Em particular, só chamo a atenção para alguns aspectos (que não tiram o mérito do trabalho aqui apreciado).
1. Há
uma grande parte da reportagem diretamente ou indiretamente focada no
espiritismo kardecista. Poderia tem abordado outras filosofias e movimentos que
tem franca ligação com o sobrenatural. É possível que o volume maior vinculado
à doutrina de Allan Kardec venha da organização formal e da ampla simpatia (e
adesão) que o espiritismo goza no Brasil.
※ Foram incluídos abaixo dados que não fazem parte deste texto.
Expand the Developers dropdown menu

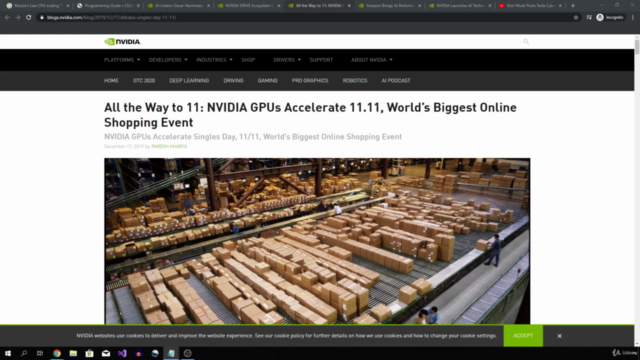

2. Há algumas abordagens generalizadas que podem
levar alguns a distorcer informações. Cito, por exemplo, o trecho “... os principais críticos do espiritismo
se tornaram os psiquiatras, que, na virada do século 20, viam na doutrina em
expansão uma herança das crenças africanas...”. É possível que uma parte
dos leitores conclua, desse trecho, que não se tratava apenas de uma postura dominante
(esta é minha interpretação), mas sim um conceito absoluto entre os psiquiatras
do período em tela.
3. No
artigo intitulado “Viagem ao outro lado da vida”, que aborda a experiência de
quase morte (EQM), o texto inicia abordando o singular caso de Pam Reynolds (o
qual já mencionei em contexto similar neste blog). Em especial, lê-se (na Super
Interessante): “A morte clínica de Pam é
aceita por todos os integrantes do corpo médico e está completamente comprovada
pelos dados coletados na cirurgia. Os relatos do que ela diz ter ouvido são
compatíveis com o que foi dito durante a operação, e instrumentos utilizados
para abrir o crânio de Pam – alguns haviam sido recém-criados (e portanto ela
não teria como ter visto antes) – foram descritos com exatidão. (...) A ciência
tem uma boa resposta para as experiências de quase morte[*] (...) tudo isso é
condizente com o aumento de atividade cerebral nos últimos instantes de vida, o
que já foi detectado em laboratório.”. Numa leitura analítica dos trechos aqui
destacados [**]: ou se conclui que “o aumento de atividade cerebral nos últimos
instantes de vida” pode implantar memórias precisas, inclusive de eventos que
podem ser comprovados (excluindo uma aberração estatística favorável aos que
acreditam que a mente não é um mero epifenômeno do cérebro); ou que se deve tomar
a parte como o todo (o aumento da atividade explicando o “implante” de memórias
fantasiosas – luzes, encontro com anjos, aparentes mortos, etc – e ignorar a
existência de partes dos relatos que são verificáveis); ou que há fraude em
todos os estudos (inclusive os que originam artigos científicos) em que são relatados eventos verificáveis, os quais,
investigados, puderam ser comprovados.
[*] Alguém pode ter sua visão
encoberta de determinado trecho de uma rodovia, testemunhar 2 veículos,
deslocando-se em sentido contrário, e, após ficarem ocultados pela barreira,
escutar um forte estrondo. Uma conclusão possível é que os automóveis se
chocaram. Isso é reforçado se minutos passarem e não se avistar os mesmos
saindo da zona da pista que tem a visão encoberta. Todavia, é certo que outros
eventos podem ter ocorrido (os carros estacionados e um dos ocupantes ter usado
fogos de artifício, por exemplo). Com isso, gostaria de alertar aos que afirmam “a ciência tem uma boa resposta para as experiências de quase morte” que deveriam ser mais precisos e transparentes, pois o correto seria citar “a ciência tem uma possível boa resposta para parte do que é relatado nas
experiências de quase morte”, uma vez que “o
aumento de atividade cerebral nos últimos instantes de vida”, evento este
detectado em laboratório, não implica necessariamente em formação de memórias
(salvo ignorância minha sobre algum estudo que demostre tal forçosa
correlação).
[**] Procurei não distorcer o
contexto dos trechos destacados, mas, certamente, aqueles que leram o artigo
abordado aqui poderão apoiar ou contestar minha opinião com propriedade.